------ SOURCE
Monique Morvan, pionnière du tourisme vert en Gascogne
« Amis campeurs, vous avez déjà effectué un ou plusieurs séjours dans une ferme de notre petite région. Vous avez su apprécier la vie dans nos campagnes. Peut-être avez-vous déjà prévu l'organisation de vos prochaines vacances. Si vous avez l'intention de revenir parmi nous, ce que nous souhaitons, nous serons heureux de vous accueillir...
Peut-être aussi connaissez-vous des familles qui seraient tentées par l'expérience du camping en ferme d'accueil. Dans ce cas, nous vous serions reconnaissants de bien vouloir les informer de ce que vous avez trouvé chez nous, et de leur offrir des imprimés ci-joints qui leur donneront quelques renseignements pratiques. Nous vous en remercions et vous disons à bientôt peut-être.
Bonnes vacances. »
Les fermiers d'accueil.
Ce courrier manuscrit a été envoyé en 1973, un an après la création du « Club camping en ferme d'accueil », dans le Gers). C'est une femme, Monique Morvan, qui est à l'origine de la belle aventure du tourisme vert en Gascogne.
Nous sommes à Latrillotte, lieu-dit dont la renommée auprès des amateurs de tourisme vert n'est plus à faire. Depuis la mort prématurée de Raymond, en 1996, Monique vit seule dans la ferme où le couple a connu de beaux et de moins beaux jours, toute une vie de labeur, avec leurs quatre enfants aujourd'hui disséminés au gré de leur propre destinée.
La ferme, un havre, dont la porte reste ouverte à tous (photo 2) est juchée au sommet d'une colline dont les flancs sont recouverts de champs cultivés. Sur les hauteurs, au fond derrière l'habitation, le bois de chênes apporte l'été un ombrage très apprécié des campeurs. La départementale passe tout en bas. L'accès à Latrillotte y est indiqué par un large panneau vert.
------------
> [OBJET DE L'EXERCICE]: D'après le texte sur Monique Morvan, par quoi l'accès à Latrillotte est-il indiqué ?
------ DONNÉES FOURNIES
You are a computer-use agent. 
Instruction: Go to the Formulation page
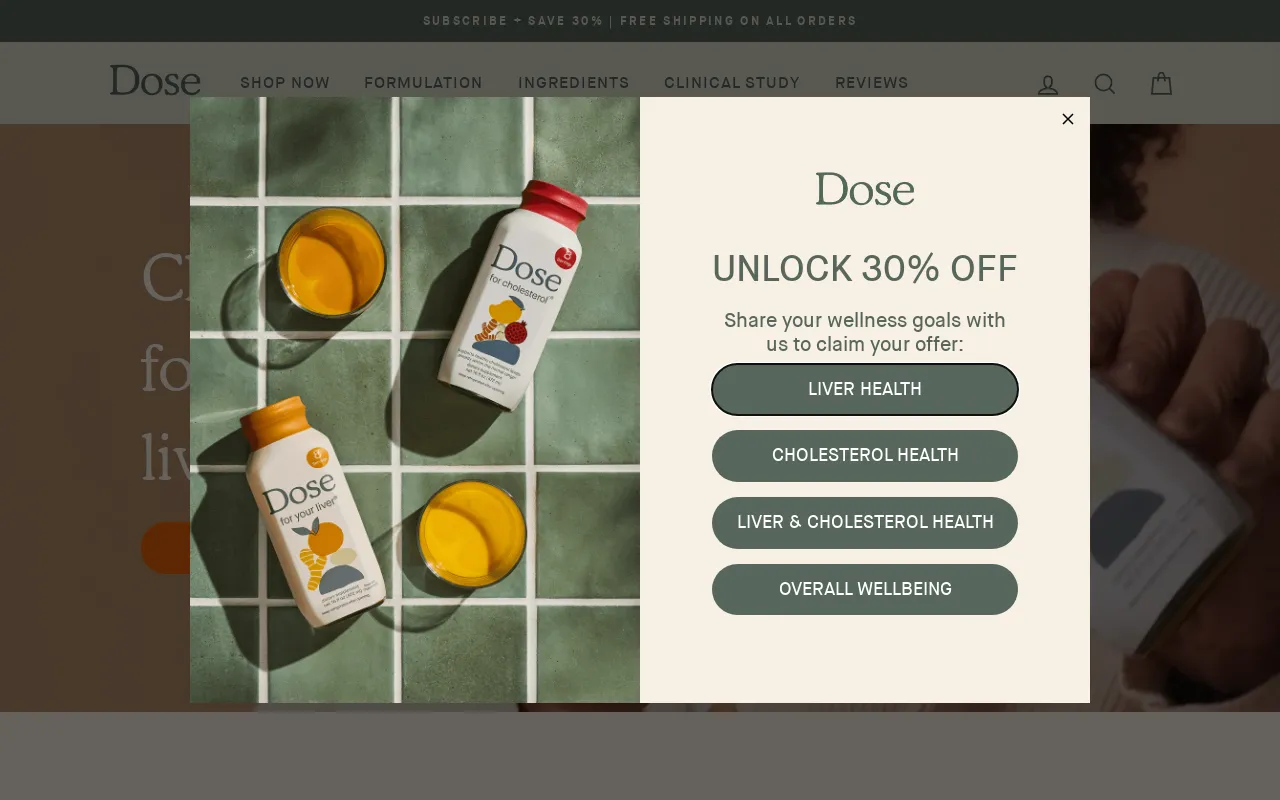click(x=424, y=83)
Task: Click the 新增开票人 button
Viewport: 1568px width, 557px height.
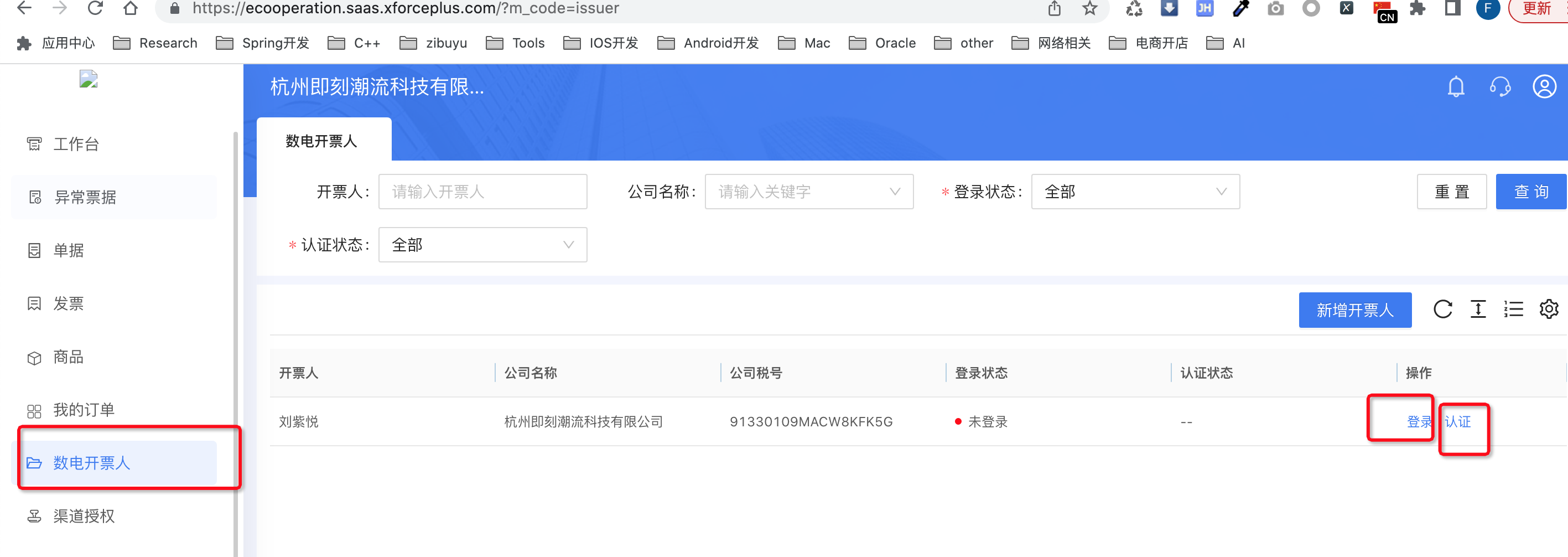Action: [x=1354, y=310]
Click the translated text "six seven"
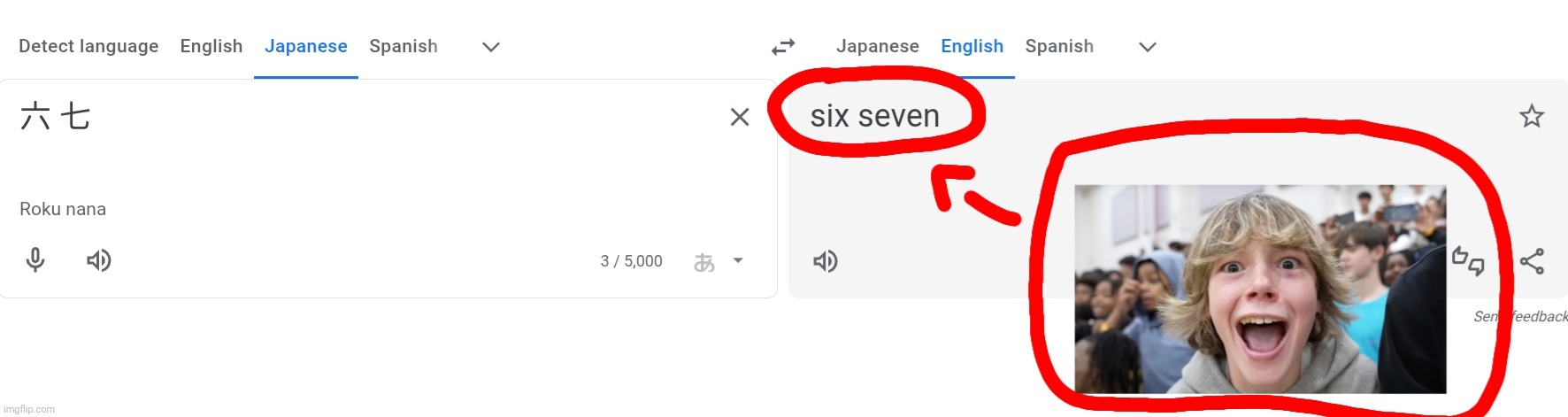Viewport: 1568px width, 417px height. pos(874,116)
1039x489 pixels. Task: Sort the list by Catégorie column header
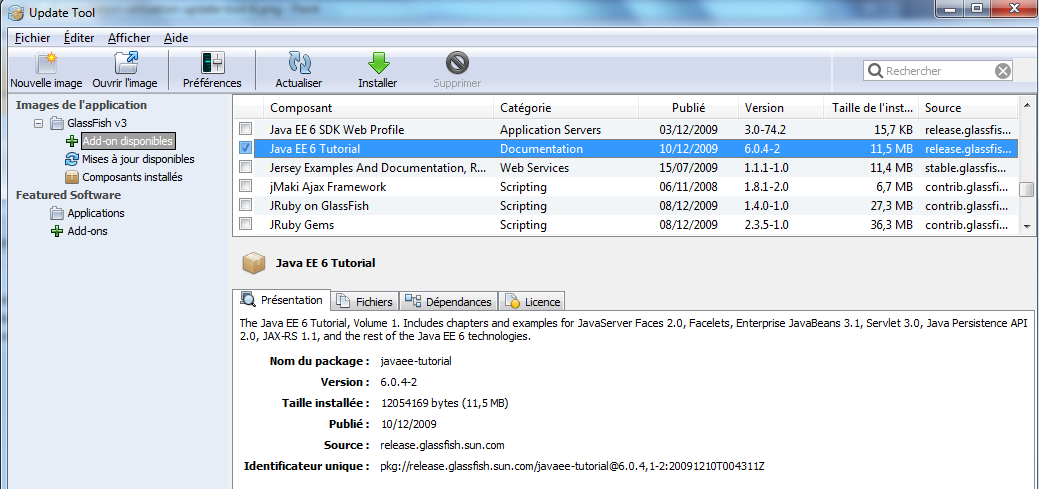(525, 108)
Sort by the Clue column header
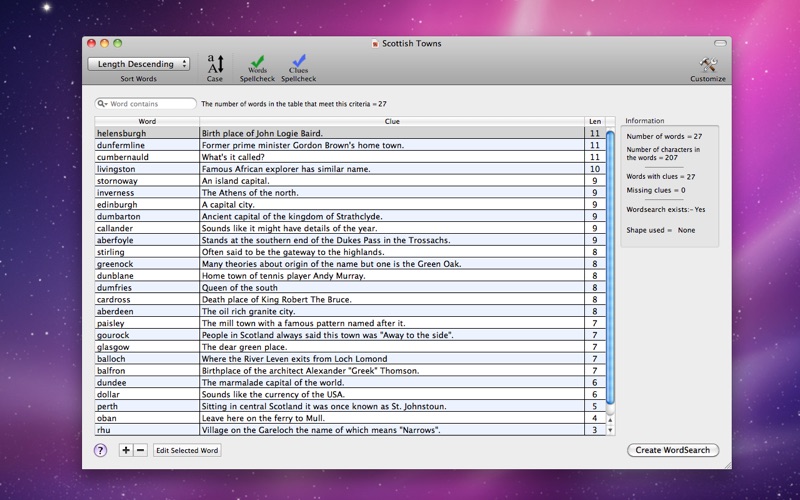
------------
> [RÉPONSE]: Par un large panneau vert sur la départementale.